_Extracted text:_
________________________

The societal impact of the naturals trade is something overlooked by many, noted Brinkgreve. Yet he views it as a key pillar of sustainability. Unstable societies will invariably net unstable supply streams. “Most of our suppliers, especially in the southern hemisphere, are living below the poverty line,” he explained. “The average lifespan of our suppliers is below 45 years.” The main threats, he said, include malaria, limited access to clean drinking water and critical nutrition, and insufficient financial means to purchase medicines. In addition, there is little education, and the labor-intensive nature of disadvantaged farming means that children may be exploited for production. “It’s shocking to see,” said Brinkgreve. “Our products are used for luxury.”

He outlined some efforts with which he had firsthand knowledge, including partnering with NGOs such as the Bill & Melinda Gates Foundation, providing microfinancing to women in Ugandan vanilla farming communities, ISO certifying another Ugandan farm, helping local communities diversify crop and livestock production to more easily weather bad times, and enacting a technology exchange program to boost yield and quality per hectare.

________________________

_The data:_
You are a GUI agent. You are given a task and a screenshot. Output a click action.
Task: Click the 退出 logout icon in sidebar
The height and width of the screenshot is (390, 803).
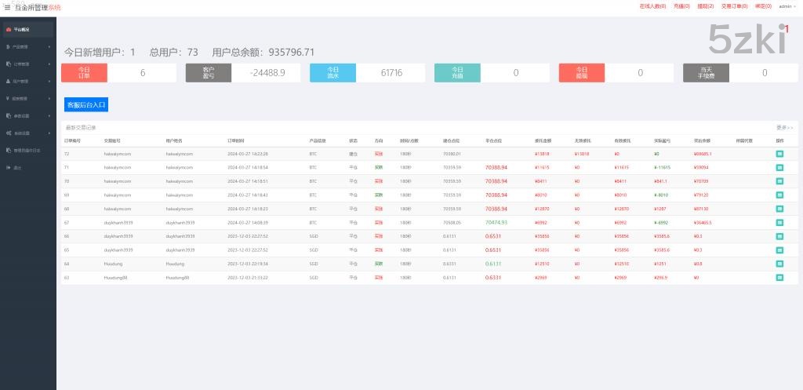tap(9, 167)
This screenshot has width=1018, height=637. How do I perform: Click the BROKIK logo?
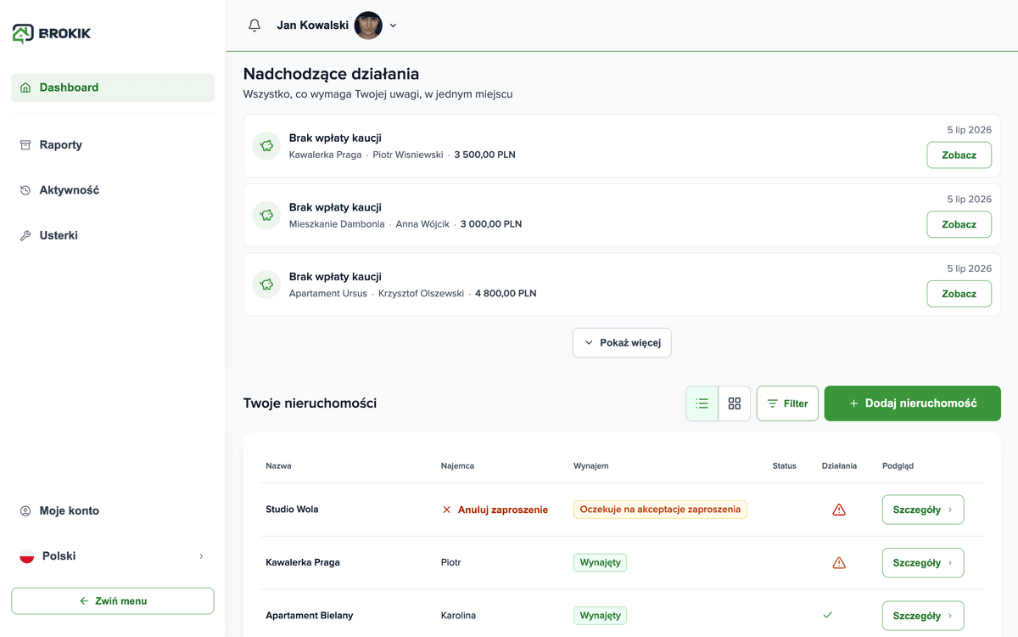pos(52,33)
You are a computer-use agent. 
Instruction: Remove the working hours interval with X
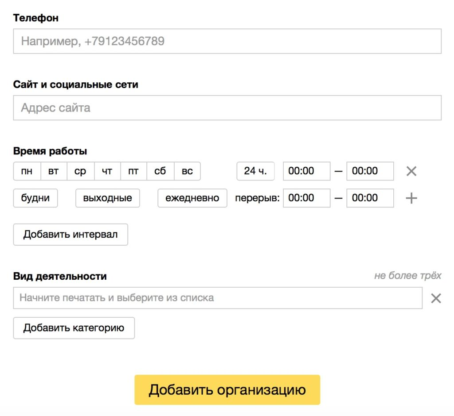(411, 171)
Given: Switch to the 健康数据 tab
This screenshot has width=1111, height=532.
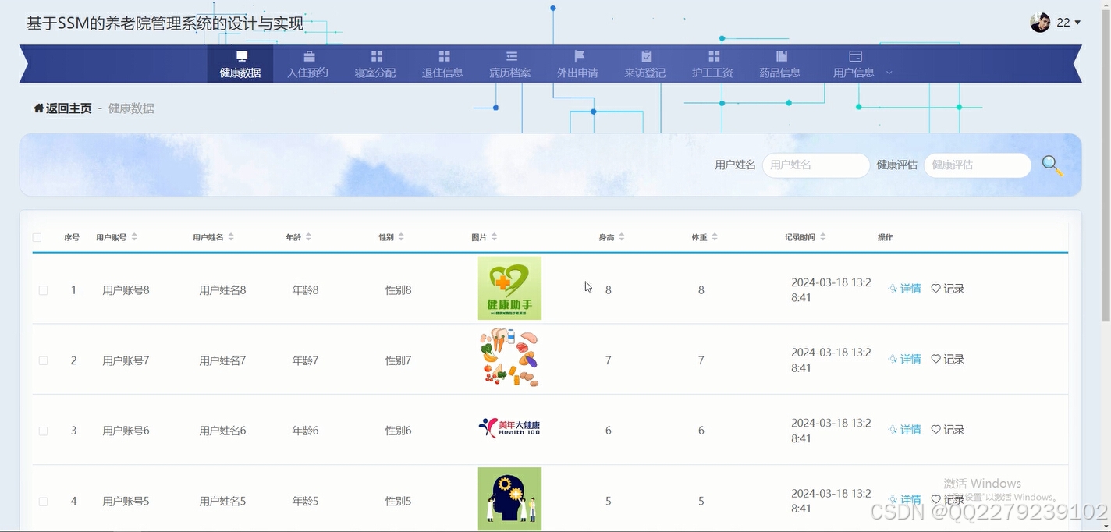Looking at the screenshot, I should [x=240, y=64].
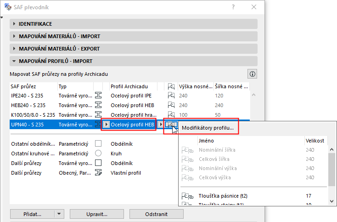Click the IPE240 row profile shape icon

click(98, 95)
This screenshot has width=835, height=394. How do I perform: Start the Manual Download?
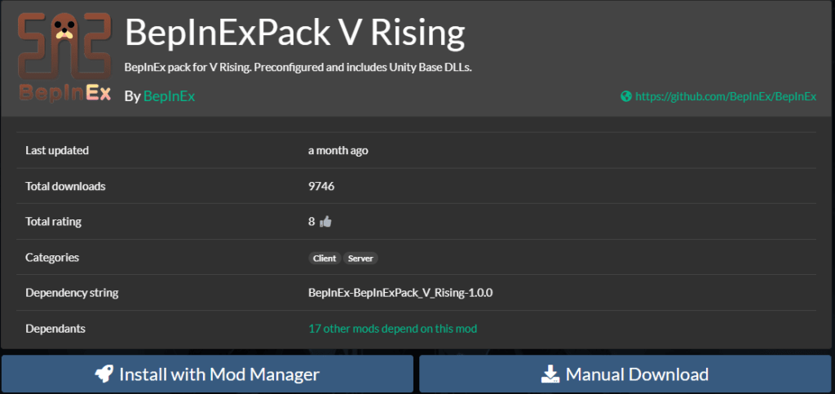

________________________

_To do:_
A. Answer these questions from the passage on the naturals trade:
(i) What average lifespan does Brinkgreve give for his suppliers?
(ii) Who received microfinancing?
(iii) What was the technology exchange program meant to boost?
B. Please write a continuation of the passage on the naturals trade, starting after its last sentence.

_Task-by-task results:_
A.
(i) Below 45 years.
(ii) Women in Ugandan vanilla farming communities.
(iii) Yield and quality per hectare.

B.
Ethical Optimization of Value Chains

The final pillar of Brinkgreve’s sustainability outlook is one which no industry can exist without: economics. To illustrate, he displayed the value chain for patchouli, which involves some 60,000 farmers, most of whom are buried beneath many layers of traders and other middlemen.

“I’ll never forget a meeting I had about a year ago with one of the biggest patchouli traders in the world. He had two Rolexes and a diamond ring the size of a golf ball. He said to me, ‘You really have to pay me this price because these farmers are so poor—they need to have more money.’ They make the money off the backs of the poor farmers.”